## Class Announcements

### Due Today
- Project review


### Due Monday:
- Q4
- D3


### Notes:
- **Only 1 week until your project proposal is due!!@#!@#!@#**
- Repo invites:Take it ASAP, they become invalid after 7 days

# Descriptive and Exploratory Data Analysis

Let's explore some toy datasets, and see what's in there.  [Pandas](https://pandas.pydata.org/docs/user_guide/index.html) is our tool of choice for both data wrangling and also a basic descriptive analysis. [Seaborn](https://seaborn.pydata.org/) is the tool we will be using to do our graphical EDA, but it is also true that much of this can be accomplished (uglier, slower) in Pandas. You will find the docs on these websites to be very useful... always have them open in another browser tab.

Finally we will show you [Missingno]() a tool that you might find useful to explore missing data.  This is a much simpler package than the others, but I often find it useful.

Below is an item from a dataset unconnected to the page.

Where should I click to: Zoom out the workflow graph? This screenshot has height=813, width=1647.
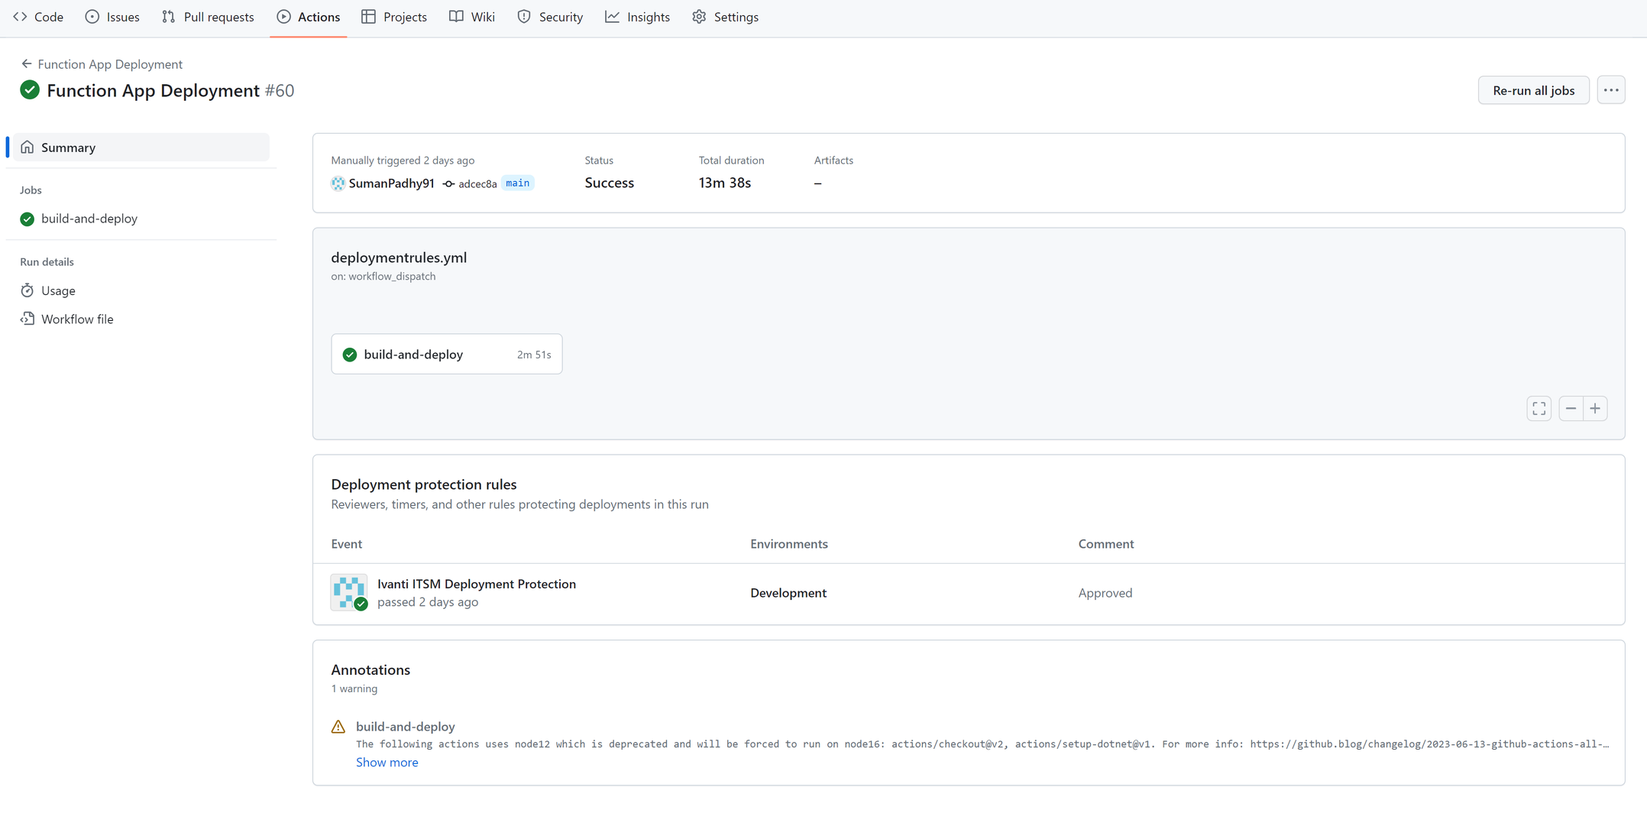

It certainly isn't nearly as common to see out in the wild as the first two.

[![Open In Colab](https://colab.research.google.com/assets/colab-badge.svg)](https://colab.research.google.com/github/COGS108/Lectures-Fa23/blob/main/Week_04/04_12_EDA.ipynb)


In [None]:
# you probably don't already have this package installed, so lets do that
%pip install missingno

In [2]:
import pandas as pd
import matplotlib.pyplot as plt
import numpy as np
import seaborn as sns
import missingno as msno

%matplotlib inline

sns.set_theme(context='notebook',
              style='white',
              font_scale=1.5)

In [None]:
# hey, it turns out seaborn has a nice routine
# that allows us to grab toy datasets to play with
print( sns.get_dataset_names() )
penguins = sns.load_dataset('penguins')
penguins

In [None]:
# you can already see the columns because this data is pretty small, 
# but that won't always be the case... so here's how you can see them in general
penguins.columns

In [None]:

penguins.shape

In [None]:
penguins.dtypes

In [None]:
# Not that many Chinstraps!
penguins['species'].value_counts()

In [None]:
penguins['island'].value_counts()

In [None]:
# are there any relationships between
# two categorical variables?
# sometimes it turns out that one variable
# can actually stand in for another variable
# think statistical confounds, which can cause a lot of problems
penguins[['species','island']].value_counts()

In [None]:
penguins['sex'].value_counts()

In [None]:
# turns out that thankfully we have a fairly even number
# of males and females for each species
( 
    penguins[['species','sex']]
    .value_counts()
    #.to_frame()
    #.sort_values(by=['species','sex'])
)



In [None]:
# the full set of interactions
# printed pretty
( 
    penguins[['species','island','sex']]
    .value_counts()
    .to_frame()
    .sort_values(by=['species','island','sex'])
)



In [None]:
# are there any missing data?
# in the matrix display, missing data in a particular row is shown as white
# available data is black
# look for lines across multiple columns!
msno.matrix(penguins);

In [None]:
# turns out if one length measurement is missing they ALL are
msno.heatmap(penguins);

In [None]:
# so it looks like there are only 11 penguins with missing data
penguins.dropna()

In [None]:
# bonus question for you to think about on your own....
missing = pd.isna(penguins).any(axis='columns')
print(missing)
penguins['missing'] = missing
# now how could you figure out if there is a systematic relationship between
# species, island, sex and whether a penguins data is missing any measurements
# do some work here in this cell to figure it out!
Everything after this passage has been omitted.